Comparative Example 4 In place of the oxygen-absorbing multilayer sheet of Example 4, polypropylene (200 μm) / modified polypropylene (15 μm)
/ MX nylon (20 μm) / modified polypropylene (1
A peanut candy package was obtained in the same manner as in Example 4 using a blister molded container (volume: 10 cc) obtained by vacuum molding a multilayer sheet having a structure of 5 μm) / polypropylene (150 μm).

A plurality of the peanut candy packages of Example 4 and Comparative Example 4 were stored for one month at a temperature of 35 ° C., and during this period, a part of the package was opened appropriately on the second day of storage. Then, the peanut candy was taken out, and quality changes such as color tone and flavor were compared and examined, and the quality of the peanut candy was evaluated. As a result, in the peanut candy of Example 4, the excellent taste of the peanut, which was confirmed on the first second day, was well maintained for one month. The peanut candy of Comparative Example 1 was obtained in Example 1.
From the beginning, there is a slight difference in the flavor of peanuts.
After a month, an odor of oxidation began to be felt, and the flavor was poor overall.

Example 5 Using the oxygen-absorbing multilayer film prepared in Example 1, a three-side seal bag (10 cm × 10 cm) having one end opened was produced. The bag was filled with 80 cc of fish surimi containing crab meat, the bag mouth was heat-sealed and sealed, and then heated at 105 ° C. for 80 minutes to obtain a solid kamaboko package of fish surimi containing crab meat.

Comparative Example 5 A three-sided sealed bag (10 cm × 10 cm) was prepared using the multilayer film without an oxygen-absorbing resin layer prepared in Comparative Example 1, and this bag was used. I got a body.

The kamaboko packages of Example 5 and Comparative Example 5 were
Each of them was stored for one month at a temperature of 5 ° C. During this period, a part of the storage was opened on the second day after that, and the container was opened, and the kamaboko was taken out.
Quality evaluation such as flavor was performed. As a result, in the kamaboko of Example 5, the quality of the kamaboko including the color tone and flavor, particularly the remarkable crab color tone and flavor, confirmed on the first two days were maintained well for one month.
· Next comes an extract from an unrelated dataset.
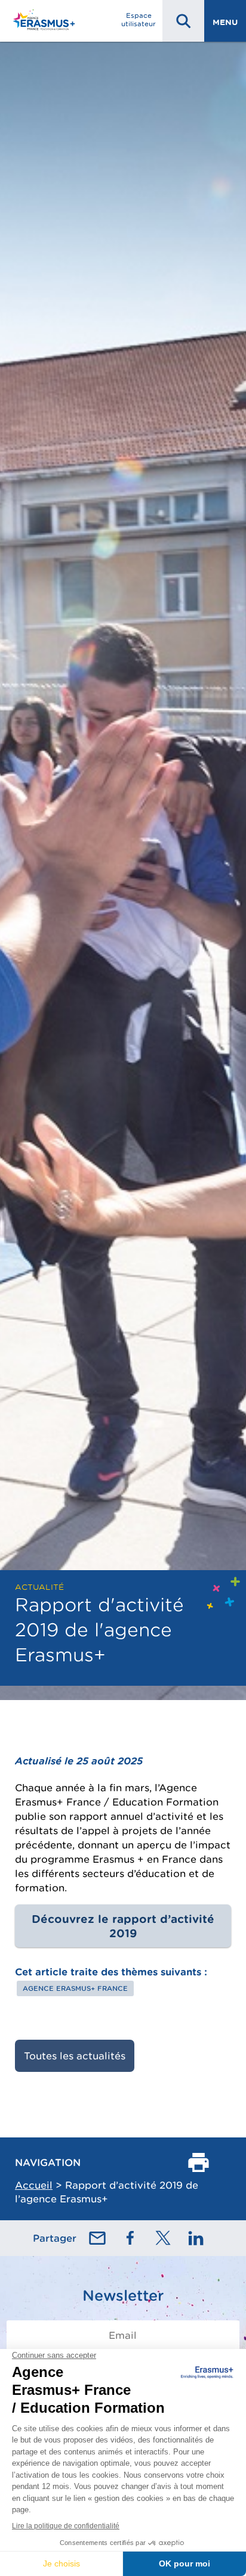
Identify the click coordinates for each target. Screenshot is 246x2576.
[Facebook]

Comparative Example 1 had a slight difference in quality from the beginning as compared with Example 1, and after one month, the color tone of the crab meat was clearly faded, and nets were generated in the kamaboko and the flavor was extremely reduced. Was.

[0047]

As is clear from the examples, the excellent quality maintaining effect of the present invention has no quality reduction from the initial stage,
It is much better than expected. Conventionally, in a molded food package, if the food is filled so as to leave as little space in the container as possible, the space is small because the liquid or semi-liquid is filled in close contact with the container wall, and the amount of residual oxygen in the container is small. It is low and solidifies at a relatively early stage even when heated.For example, oxygen that is entrained in food, if it is completely solidified, will be trapped in food and the effect of oxygen will affect the whole food For this reason, it has been considered that if complete barrier packaging is carried out, immediately after packaging, there is no overall quality change over the interior of the food, regardless of any surface color change.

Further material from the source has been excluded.